Capacitor Help Needed
#16
Pit Crew
Thread Starter
My experience with electrolytic caps is that they swell when they go bad. Looking at the photo, I see some slight discoloration on the body of one of the caps in question, but it doesn't look like any of the three are swollen.
If there was water on the board when it was powered, you probably should see some evidence of corrosion at the leads of the parts wherever the water collected. And if the corrosion actually occurred, there should be corrosion products on the board which are deposited on the board during the corrosion process and as the water dries. I also do not see any evidence of water having been on the board near the caps based on the photos. But there is discoloration (rust colored) on the upper right corner of the board on the ground plane near the heat sink.
Can you take photos of the reverse side of the PCB? both a low magnification of the entire board and zoomed into that corner as well as the at the caps in question, and anywhere else you might see possible corrosion.
If there was water on the board when it was powered, you probably should see some evidence of corrosion at the leads of the parts wherever the water collected.
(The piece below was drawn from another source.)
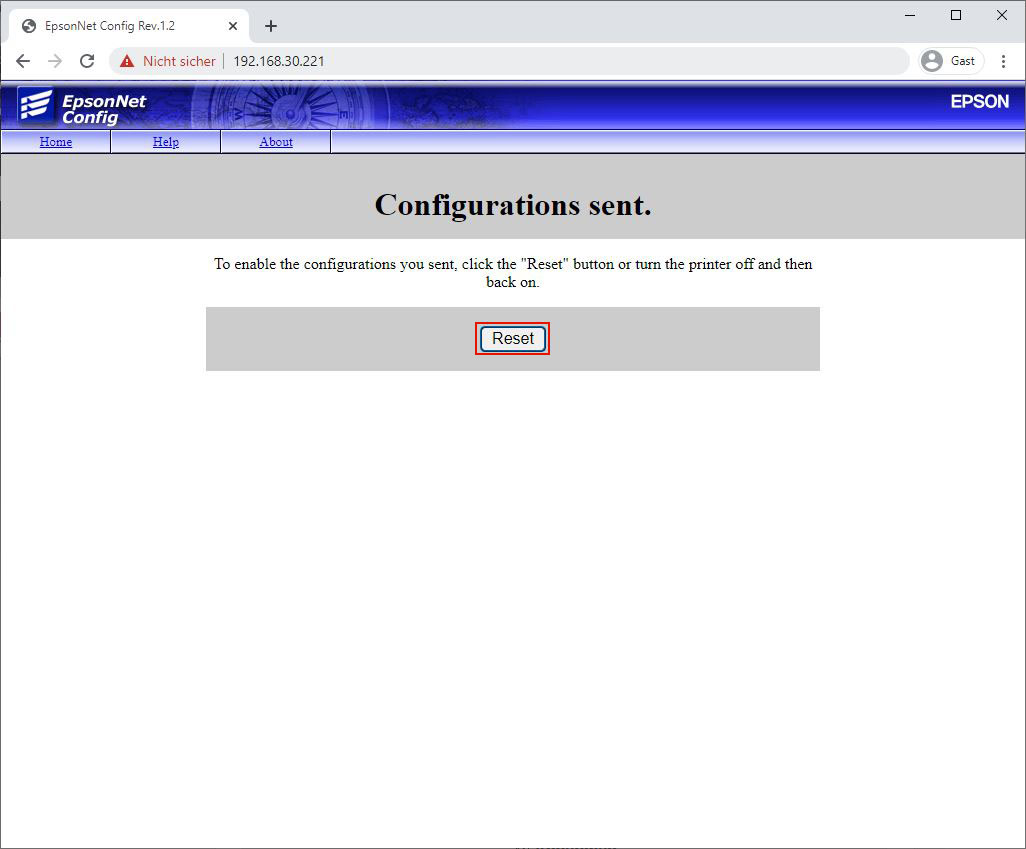Open a new browser tab

pyautogui.click(x=271, y=26)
And if the corrosion actually occurred, there should be corrosion products on the board which are deposited on the board during the corrosion process and as the water dries. I also do not see any evidence of water having been on the board near the caps based on the photos. But there is discoloration (rust colored) on the upper right corner of the board on the ground plane near the heat sink.
Can you take photos of the reverse side of the PCB? both a low magnification of the entire board and zoomed into that corner as well as the at the caps in question, and anywhere else you might see possible corrosion.
Thanks!
Last edited by PrisyCrisy; 03-18-19 at 01:34 PM.
#17
Pit Crew
Thread Starter
Salim,
I actually checked the relay and used the horn 12v just to make sure... Absolutely no difference. I could hear the relay box clicking when turning the car to the start position, but not cranking it. There was power to the box.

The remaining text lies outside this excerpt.